Riverlink Disability Services Ltd. (Riverlink) recognises the importance of protecting the privacy of consumers. Consumer’s personal details must be kept confidential and only disclosed, with the consumer’s permission, for the purposes of ensuring that they are receiving the services they need.

Riverlink will only disclose sensitive or personal information with the permission of the participant or carer.

Riverlink is guided by the 13 Australian Privacy Principles (APPs) contained in the Privacy Act 1988 (C’wealth) (the Privacy Act) which govern the way Personal Information is collected, used, disclosed, stored, secured and disposed of. Riverlink will also follow the requirements established by the Privacy Amendment (Notifiable Data Breaches) Act 2017 in the case of a data breach which is likely to result in serious harm to any individuals whose personal information is involved in the breach.

A copy of the Australian Privacy Principles may be obtained from the website of The Office of the Australian Information Commissioner at https://www.oaic.gov.au/agencies-and-organisations/app-guidelines/.

Consumers have the right to access any personal information kept about them by Riverlink. Requests from consumers to access files can be made verbally or in writing through the Executive Officer.

Written permission is required for the use of any photo or visual image of carers or participants if they are over 18 and capable to do so.

Riverlink’s training and orientation procedures will ensure that all staff and volunteers are aware of and understand Riverlink’s policies and procedures relating to privacy, dignity and confidentiality. Please also see the Staff Training policy (Ref: 3.12).

 

DEFINITIONS

Eligible Data Breaches

An ‘eligible data breach’ occurs when:

  • There is unauthorised access to, or unauthorised disclosure, of personal information or a loss of personal information
  • The breach is likely to result in serious harm to one or more of the affected individuals; and
  • Prevention of the risk of serious harm through remedial action has not been successful

Personal Information

Personal Information is information or an opinion that identifies an individual.
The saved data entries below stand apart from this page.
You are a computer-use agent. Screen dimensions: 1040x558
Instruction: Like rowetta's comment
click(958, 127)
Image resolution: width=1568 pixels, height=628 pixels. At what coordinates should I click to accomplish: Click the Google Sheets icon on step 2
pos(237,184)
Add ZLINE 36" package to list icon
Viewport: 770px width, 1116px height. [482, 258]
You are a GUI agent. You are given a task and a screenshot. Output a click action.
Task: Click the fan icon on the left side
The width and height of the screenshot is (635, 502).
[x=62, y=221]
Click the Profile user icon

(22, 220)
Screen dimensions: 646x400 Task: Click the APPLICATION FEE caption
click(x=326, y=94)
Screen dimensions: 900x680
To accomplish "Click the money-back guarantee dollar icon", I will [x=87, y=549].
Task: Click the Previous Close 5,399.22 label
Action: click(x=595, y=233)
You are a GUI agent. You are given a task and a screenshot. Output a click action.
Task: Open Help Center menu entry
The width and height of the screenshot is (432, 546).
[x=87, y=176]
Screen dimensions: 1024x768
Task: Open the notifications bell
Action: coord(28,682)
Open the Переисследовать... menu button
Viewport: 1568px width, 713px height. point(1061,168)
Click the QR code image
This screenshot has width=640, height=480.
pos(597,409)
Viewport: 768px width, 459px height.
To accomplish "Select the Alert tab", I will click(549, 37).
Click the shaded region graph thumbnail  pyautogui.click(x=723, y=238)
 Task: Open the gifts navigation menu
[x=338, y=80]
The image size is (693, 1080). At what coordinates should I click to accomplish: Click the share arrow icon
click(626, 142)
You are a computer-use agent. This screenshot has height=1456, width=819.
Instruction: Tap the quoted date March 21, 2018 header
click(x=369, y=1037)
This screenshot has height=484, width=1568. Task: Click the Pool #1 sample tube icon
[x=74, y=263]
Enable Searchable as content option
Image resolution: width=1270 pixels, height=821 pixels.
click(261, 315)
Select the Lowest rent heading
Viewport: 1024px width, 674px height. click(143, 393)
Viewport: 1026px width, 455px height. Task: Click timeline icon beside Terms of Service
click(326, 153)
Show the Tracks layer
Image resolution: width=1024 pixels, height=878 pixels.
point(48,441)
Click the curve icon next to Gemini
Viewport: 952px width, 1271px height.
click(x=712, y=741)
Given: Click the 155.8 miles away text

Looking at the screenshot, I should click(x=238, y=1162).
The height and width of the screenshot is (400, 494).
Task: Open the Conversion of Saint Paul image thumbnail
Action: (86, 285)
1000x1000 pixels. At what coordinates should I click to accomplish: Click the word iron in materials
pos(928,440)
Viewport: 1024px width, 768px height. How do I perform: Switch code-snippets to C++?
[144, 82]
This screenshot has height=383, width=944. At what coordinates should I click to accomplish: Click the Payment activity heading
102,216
Examples of Personal Information collected include: names, addresses, email addresses, phone and facsimile numbers.

Sensitive Information

Sensitive information is defined in the Privacy Act to include information or opinion about such things as an individual’s racial or ethnic origin, political opinions, membership of a political association, religious or philosophical beliefs, membership of a trade union or other professional body, criminal record or health information.

 

PROCEDURES

Sensitive and personal information is obtained in many ways including interviews, correspondence, by telephone and facsimile, by email, via our website www.riverlink.org.au and from third parties.

Sensitive and personal information is used primarily for the providing of our services to participants and carers, and providing information to our staff. For example sensitive and personal information may be given to support workers in the form of a participant profile and they will report back on the participant’s well being to the office and the carer.

Riverlink may also use sensitive and personal information to support the service provision, such as data collection or analyses. The guidelines for this are outlined below.

Riverlink may also provide sensitive and personal information to third parties if it is requirement of providing service. For example sensitive or personal information may be provided to an external agency if it is made clear to the participant/carer that the support worker is being brokered on Riverlink’s behalf to preform a shift.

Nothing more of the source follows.